L’histoire du verre plein à moitié vide, vieille rengaine de la politique fédérale, est donc en passe d’être éclipsée par l’histoire beaucoup plus crue du verre vide – faut-il le garder parce qu’il pourrait servir éventuellement, ou le briser spectaculairement pour corser la scène de ménage par laquelle ce projet mérite d’être accueilli ?

Dès son arrivée au Département de l’intérieur, Couchepin a brandi le concept de subsidiarité, surprenant tout le monde par la virulence de sa traque contre la culture d’État. Deux concepts propres à jeter l’effroi dans les foyers, jusque dans les plus hautes vallées… même si on peine à en dessiner les poils et à en dénicher les empreintes !

Culture d’État ?

Mais derrière cette grossière agitation d’épouvantails, l’intention réelle des ultralibéraux est d’aider la culture le moins possible au niveau fédéral. Pourquoi ? Parce qu’aux niveaux communal et cantonal, elle se laisse beaucoup mieux apprivoiser. La création relativement libre, relativement protégée par l’État contre les pires radiations des marchés mondiaux – voici ce qu’on désigne comme « culture d’État » !

Avec le verre de la LEC, on pourrait d’ailleurs en profiter pour jeter à la décharge la subsidiarité, concept bien trop vague, autorisant toutes les ambivalences, malheureusement bétonné dans la Constitution. La subsidiarité est un faux ami, qui se prête merveilleusement à l’idée d’un soutien uniquement marginal, secondaire, insigni­fiant à la création culturelle… Et qui permet de se camoufler derrière le rôle prédominant des villes et des cantons pour ne pas remplir des obligations que ces villes et cantons ne peuvent pourtant pas accomplir non plus. Un exemple ? Se battre sur la scène mondiale…

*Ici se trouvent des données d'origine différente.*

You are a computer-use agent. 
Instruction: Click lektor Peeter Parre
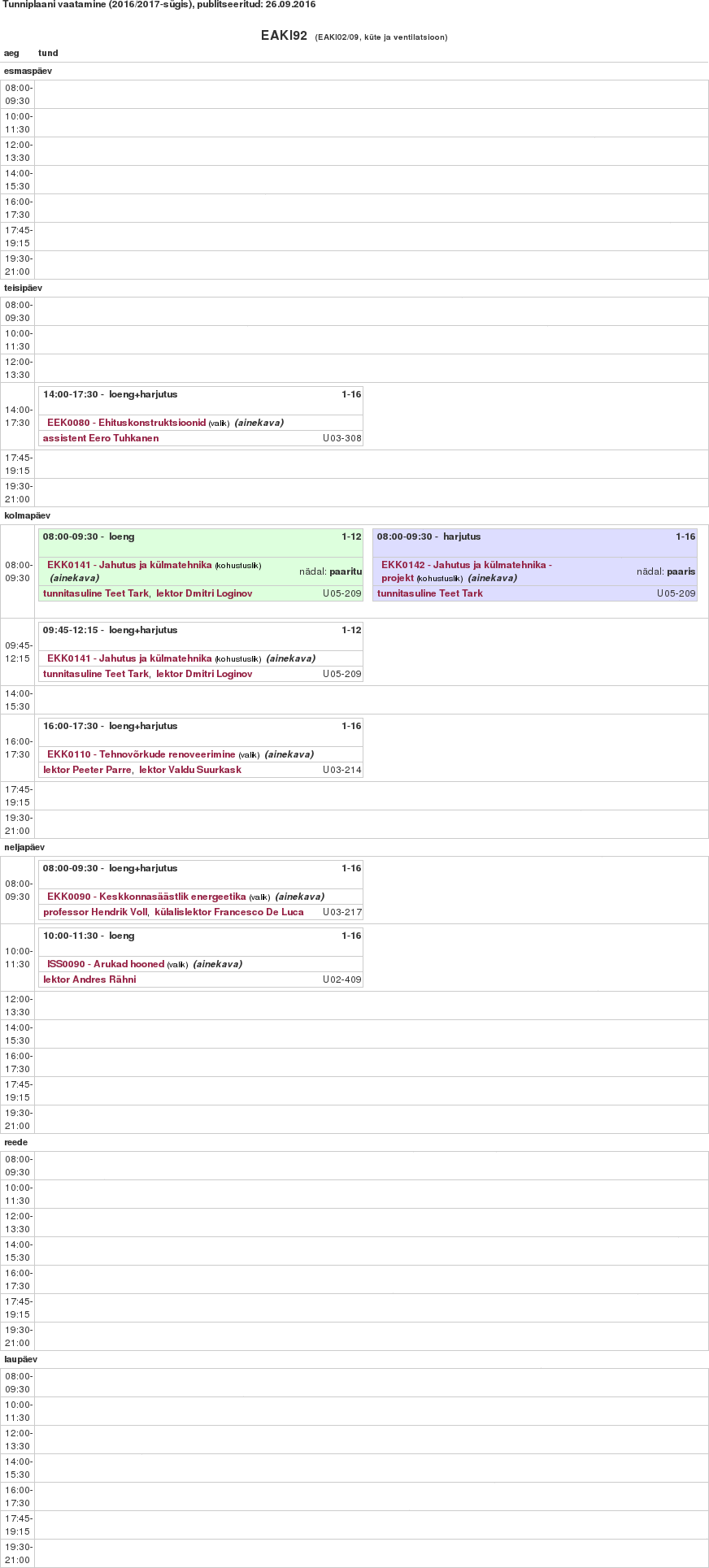(x=87, y=770)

La Confédération existe-t-elle?

Tout comme dans l’affaire des langues, dans le domaine de la culture, le gouvernement rejoint les plus séparatistes des cantons alémaniques. Le laisser-faire est érigé en sagesse économe. Alors qu’il conduit droit à la catastrophe : l’exemple belge le montre pour la question des langues, comme aussi l’exemple du laminage par les blockbusters dévastateurs du cinéma, du livre et de la musique sur les marchés et sur Internet.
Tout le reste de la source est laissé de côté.